[Records from a data source]
----------

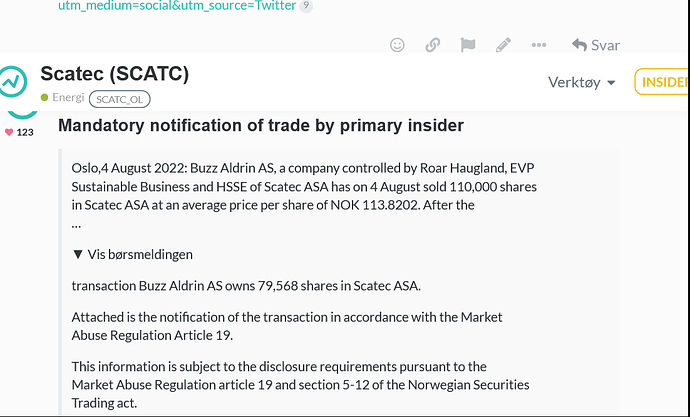Click the yellow INSIDER button
Screen dimensions: 690x417
tap(662, 82)
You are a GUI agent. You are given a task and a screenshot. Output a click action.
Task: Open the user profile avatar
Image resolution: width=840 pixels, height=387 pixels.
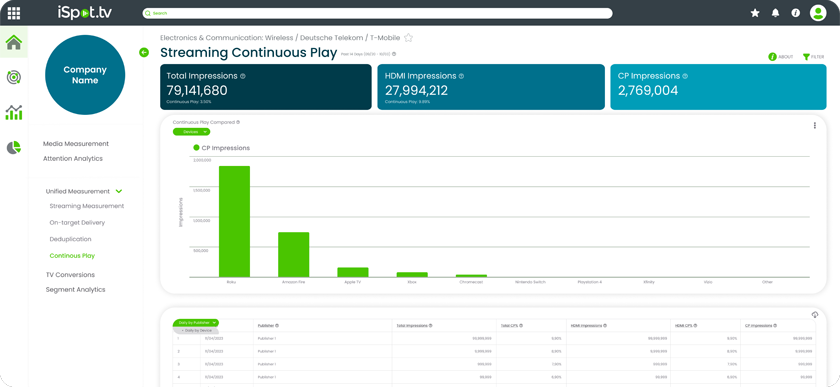tap(818, 13)
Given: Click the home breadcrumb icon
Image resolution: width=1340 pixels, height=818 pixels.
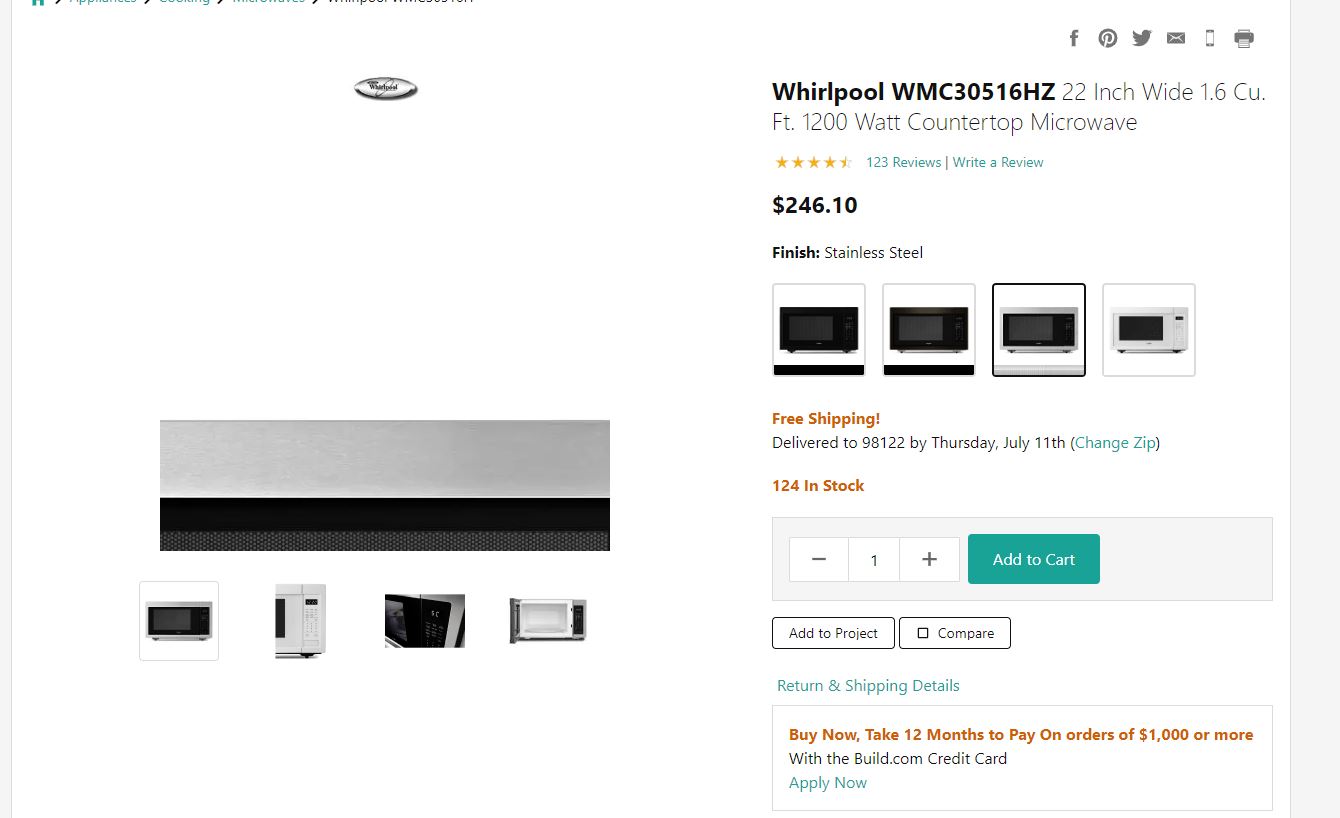Looking at the screenshot, I should [38, 2].
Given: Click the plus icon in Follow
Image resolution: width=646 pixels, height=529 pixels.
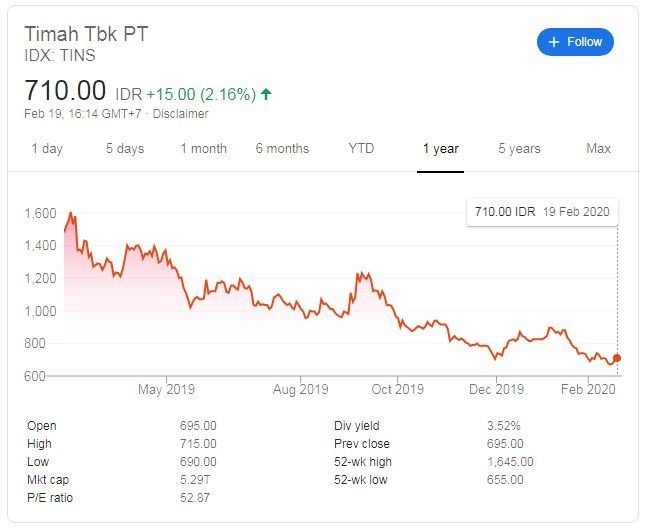Looking at the screenshot, I should pyautogui.click(x=554, y=42).
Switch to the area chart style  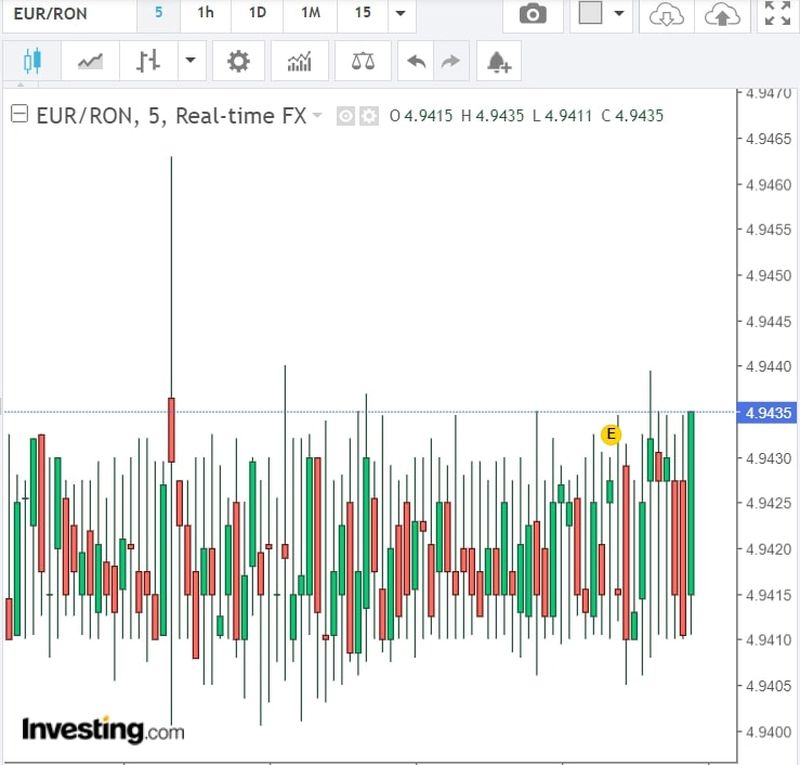90,62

----------

• **Exercise**: Which lines above contain the word "icon"? Show each of them.

• **Answer box**:
Given: Click the home breadcrumb icon
Given: Click the plus icon in Follow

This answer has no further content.